Anywhere you go today, you are faced with malaise and pessimism about our lives. Ranging from Somalia and the Sudan suffering from severe famine and a mounting death toll, especially among the young, to the Arab spring-now-summer and the problems in Libya and Syria, to the usual standoff between Israel and the Palestinians, to the Eurozone debt crisis and the precarious state of the Euro and the possibility of more European nations in crisis, like Spain, Portugal, Italy and Ireland, to even the Chinese economy slowing down, to Japan’s radiation and clean-up problems to the recent soap opera in America with the battle of the debt limit increase---the world has the blues; it’s not just the U.S. A. hurting, it’s all over.

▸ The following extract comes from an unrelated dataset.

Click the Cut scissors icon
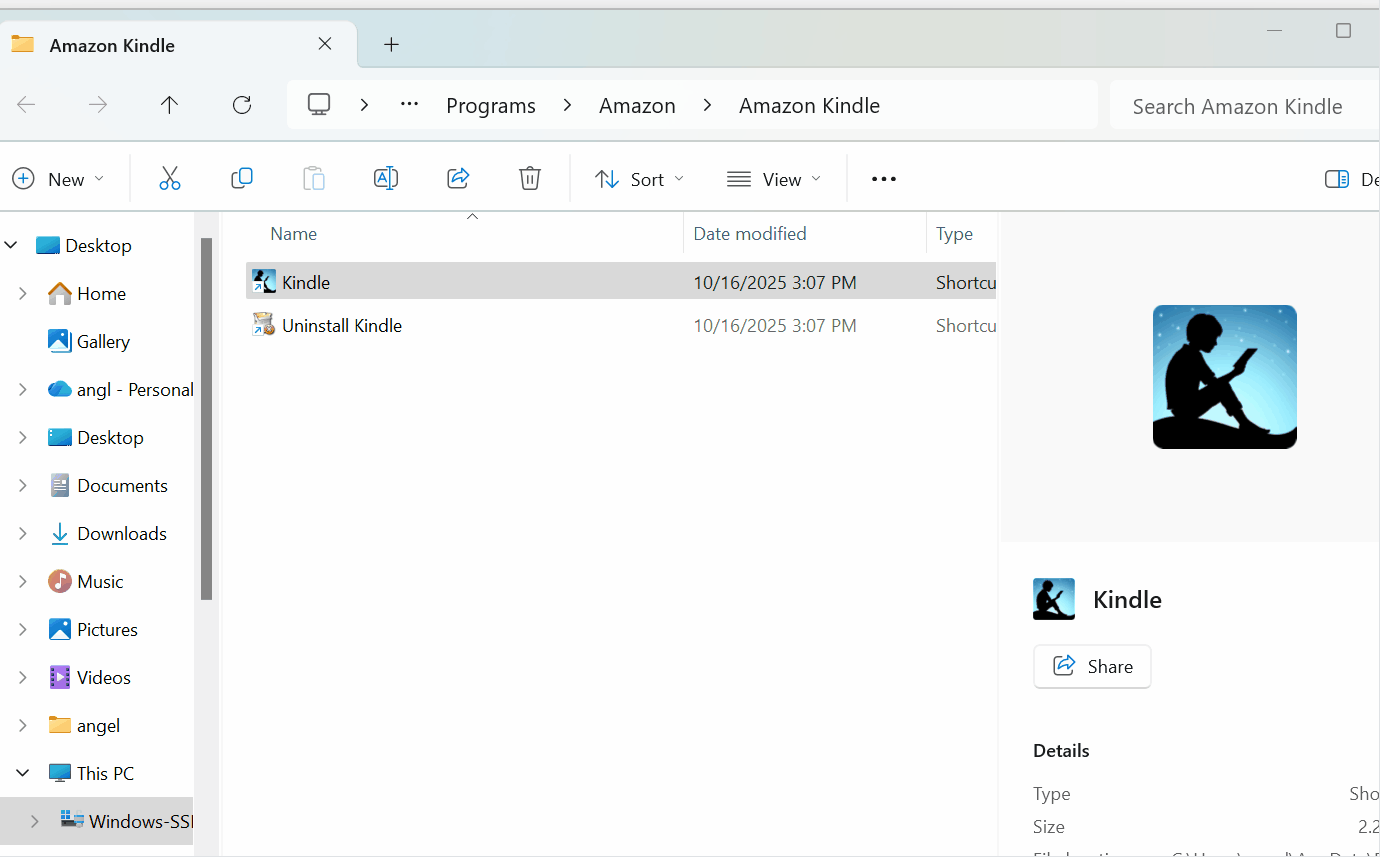The width and height of the screenshot is (1380, 857). pyautogui.click(x=170, y=179)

It's a rainy day. We are all so interrelated and interdependent today in this global village that if America coughs, Europe sneezes, Africa has a headache and Asia takes an aspirin. Headlines today in the Business section of The Daily Telegraph read: ”U.S. Recession Fears Hit Europe”. Stock markets around the world are nose diving at the news yesterday that the U.S. economy’s growth has slowed to a standstill.

It's a rainy day. I can’t tell you how many articles or radio/television comments I’ve heard during and after the debt standoff in America, shocked at the confrontation of the two parties and the inability to compromise and reach an agreement until the eleventh hour and fifty-nine minutes. Let me tell you, that display did not add stars to our crown. A few talking heads are wondering if this was the outward and visible sign of the beginning of the Decline of the American Empire. I must admit, the thought has entered my mind as I have witnessed from afar this ridiculous game of chicken.

it's a rainy day. So much constructive time to deal with our major problems has been wasted on this confrontation, time that should have been spent considering, analyzing and seeking solutions to our recession: time to study the Medicare and Health Insurance dilemma, the problems of our infastructure’s deterioration, the Income Tax reform, Social Security, unemployment---add your own pet peeve to the list. We seriously need to address the issues. This is doubtless a pipe dream as the extreme partisans of right and left want to slug it out some more in the 2012 elections.

It’s a rainy day, and, as William Wordsworth said, “The world is too much with me./Getting and spending we lay waste our time.” I’m tired of the waste.